There are a few fabulous reasons why I encourage you to fill half of your plate with high-fiber, low-carbohydrate vegetables and low-sugar fruits. Number one is that these foods are loaded with vitamins, minerals, and antioxidants that have been shown to protect against chronic diseases. Number two is that they contain fiber to keep your digestive system running efficiently. And number three is that vegetables and fruit are low in calories per serving so you can enjoy plenty while doing your body good. Real good!

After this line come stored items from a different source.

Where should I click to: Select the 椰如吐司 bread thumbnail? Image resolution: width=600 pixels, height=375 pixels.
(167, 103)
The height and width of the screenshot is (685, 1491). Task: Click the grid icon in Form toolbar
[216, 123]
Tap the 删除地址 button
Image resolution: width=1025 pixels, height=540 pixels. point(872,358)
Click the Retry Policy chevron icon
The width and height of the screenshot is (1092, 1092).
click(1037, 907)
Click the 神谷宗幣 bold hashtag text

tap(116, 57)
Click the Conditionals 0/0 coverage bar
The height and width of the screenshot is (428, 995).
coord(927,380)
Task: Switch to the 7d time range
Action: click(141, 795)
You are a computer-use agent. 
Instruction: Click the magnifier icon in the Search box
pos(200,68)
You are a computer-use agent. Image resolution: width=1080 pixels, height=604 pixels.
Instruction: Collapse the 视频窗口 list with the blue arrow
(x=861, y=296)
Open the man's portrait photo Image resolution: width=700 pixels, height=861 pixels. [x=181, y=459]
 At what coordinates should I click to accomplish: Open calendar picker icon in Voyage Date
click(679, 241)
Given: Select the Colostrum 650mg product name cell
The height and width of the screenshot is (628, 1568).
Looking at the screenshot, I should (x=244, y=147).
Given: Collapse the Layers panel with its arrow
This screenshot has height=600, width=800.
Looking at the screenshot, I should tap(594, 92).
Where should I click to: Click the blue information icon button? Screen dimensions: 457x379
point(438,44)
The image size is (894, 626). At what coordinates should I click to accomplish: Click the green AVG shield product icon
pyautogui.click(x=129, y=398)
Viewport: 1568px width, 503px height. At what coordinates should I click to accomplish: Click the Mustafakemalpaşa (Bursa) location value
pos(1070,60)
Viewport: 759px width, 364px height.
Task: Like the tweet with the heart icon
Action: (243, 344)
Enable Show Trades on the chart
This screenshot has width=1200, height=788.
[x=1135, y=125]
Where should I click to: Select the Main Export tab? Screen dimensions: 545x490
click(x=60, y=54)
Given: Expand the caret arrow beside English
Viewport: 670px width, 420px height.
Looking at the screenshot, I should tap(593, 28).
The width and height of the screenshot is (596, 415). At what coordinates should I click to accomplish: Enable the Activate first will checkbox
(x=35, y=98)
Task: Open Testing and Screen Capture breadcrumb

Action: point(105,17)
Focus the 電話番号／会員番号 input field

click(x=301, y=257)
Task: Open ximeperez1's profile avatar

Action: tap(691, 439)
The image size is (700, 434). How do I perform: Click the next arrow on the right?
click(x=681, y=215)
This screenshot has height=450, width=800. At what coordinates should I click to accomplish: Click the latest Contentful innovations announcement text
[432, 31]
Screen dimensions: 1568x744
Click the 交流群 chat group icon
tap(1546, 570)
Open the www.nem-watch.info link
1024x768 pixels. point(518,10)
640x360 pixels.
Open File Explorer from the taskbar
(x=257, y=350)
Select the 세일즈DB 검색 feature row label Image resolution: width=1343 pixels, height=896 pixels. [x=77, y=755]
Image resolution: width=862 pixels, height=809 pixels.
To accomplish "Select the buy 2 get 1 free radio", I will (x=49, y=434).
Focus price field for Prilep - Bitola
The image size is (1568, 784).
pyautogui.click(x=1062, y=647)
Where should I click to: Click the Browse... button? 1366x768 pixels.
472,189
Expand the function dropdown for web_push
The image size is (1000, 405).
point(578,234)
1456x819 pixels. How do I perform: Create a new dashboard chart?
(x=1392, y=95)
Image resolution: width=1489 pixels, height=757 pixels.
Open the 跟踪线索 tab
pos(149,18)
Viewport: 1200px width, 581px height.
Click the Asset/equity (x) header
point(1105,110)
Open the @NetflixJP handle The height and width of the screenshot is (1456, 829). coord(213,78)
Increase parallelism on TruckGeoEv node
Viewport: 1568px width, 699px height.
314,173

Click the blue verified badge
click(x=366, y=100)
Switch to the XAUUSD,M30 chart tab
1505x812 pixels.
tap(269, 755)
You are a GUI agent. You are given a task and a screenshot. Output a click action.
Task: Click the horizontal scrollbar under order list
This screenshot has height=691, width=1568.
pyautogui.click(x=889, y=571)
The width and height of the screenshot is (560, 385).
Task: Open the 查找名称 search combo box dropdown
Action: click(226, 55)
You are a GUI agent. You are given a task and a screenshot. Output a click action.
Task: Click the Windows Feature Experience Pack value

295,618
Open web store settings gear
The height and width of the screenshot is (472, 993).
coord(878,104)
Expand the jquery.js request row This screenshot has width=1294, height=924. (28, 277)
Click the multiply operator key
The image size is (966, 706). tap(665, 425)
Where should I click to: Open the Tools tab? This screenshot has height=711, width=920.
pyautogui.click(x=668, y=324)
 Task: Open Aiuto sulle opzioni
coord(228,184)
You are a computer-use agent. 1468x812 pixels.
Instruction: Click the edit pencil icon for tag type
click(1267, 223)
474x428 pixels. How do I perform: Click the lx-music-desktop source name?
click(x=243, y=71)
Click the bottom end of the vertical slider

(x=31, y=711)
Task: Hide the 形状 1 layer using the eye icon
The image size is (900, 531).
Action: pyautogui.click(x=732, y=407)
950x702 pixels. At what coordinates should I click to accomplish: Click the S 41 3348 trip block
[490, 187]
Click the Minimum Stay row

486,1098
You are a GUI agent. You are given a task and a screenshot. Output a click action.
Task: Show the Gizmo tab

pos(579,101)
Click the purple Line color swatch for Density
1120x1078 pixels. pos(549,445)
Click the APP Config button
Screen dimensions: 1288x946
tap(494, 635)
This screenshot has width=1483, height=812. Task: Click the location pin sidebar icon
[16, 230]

I encourage vegetables and low-sugar fruits are because the health benefits are through the roof! We live in America where diabetes, heart disease, and cancers are killing us left and right. It only makes sense to include foods in your diet that help combat these issues. Adding just 5 servings of vegetables and fruits to your day contribute to a healthy body weight, blood sugar management and reduction, a reduced risk of heart disease and some cancers, and decreased digestive problems. Some say 5 is fine but I say 9 is divine! But let me be clear that the majority of those servings need to come from vegetables to prevent consuming all of your nutrition from fruit. Yes, fruit is good for your body, but 3 servings a day is plenty otherwise you’ll bump out room for vegetables to find their place on your plate. Additionally, if you have blood sugar problems then 1 – 2 servings of fruit a day is maximum.

Next up: Fiber.

By making half of your meal vegetable and fruit-based, you’ve already bumped up the fiber content of your meal without having to take a scoop of some manufactured fiber supplement. Fiber is lacking in so many of our daily diets that it can really create a burden on your wonderful body when we go too long without this key component to a good diet. On average, you should aim for at least 30 grams of fiber from real food each and every day.  How do you know what you’re getting now? Take inventory. Keep a food journal for a day (using an app or a piece of paper will do) and figure out how much fiber is in each of the foods you consume over the course of the day. For a better idea of how much you’re eating over the course of a week, do this for a few days and track only fiber to keep things simple.

The third reason to stick to 50% is that vegetables are incredibly low in calories per serving. There’s only so much raw spinach, cucumber, and raspberries you can eat before you feel full. For instance, 1 cup of spinach contains 7 calories. A large salad with 3 cups of raw spinach is just the beginning of a fantastic meal plus you’ve covered 1/3 of your vegetable/fruit servings for the day. And all for less than 25 calories. That leaves room calorically for grilled chicken, olive oil dressing, 1 cup of fresh raspberries (now your daily serving count has increased to 4!), and 2 tablespoons of chopped raw almonds for some added crunch and flavor. When thinking in terms of calories and energy, consider whether the food is a vegetable or fruit. Vegetables are lower in calories than their low-sugar fruit friends so I encourage you to choose vegetables first and fruits as a add-on to your meal.


If you’re still struggling with making dietary changes, here’s a great article from the Harvard School of public Health that highlights five quick tips to incorporating more fruits and vegetables into your daily diet. It may seem daunting at first to go from having a salad once every few days to including 2 servings of vegetables and/or low-sugar fruits at each meal but with steady practice your habits will change and it will become natural for your meals to always include these wonder foods!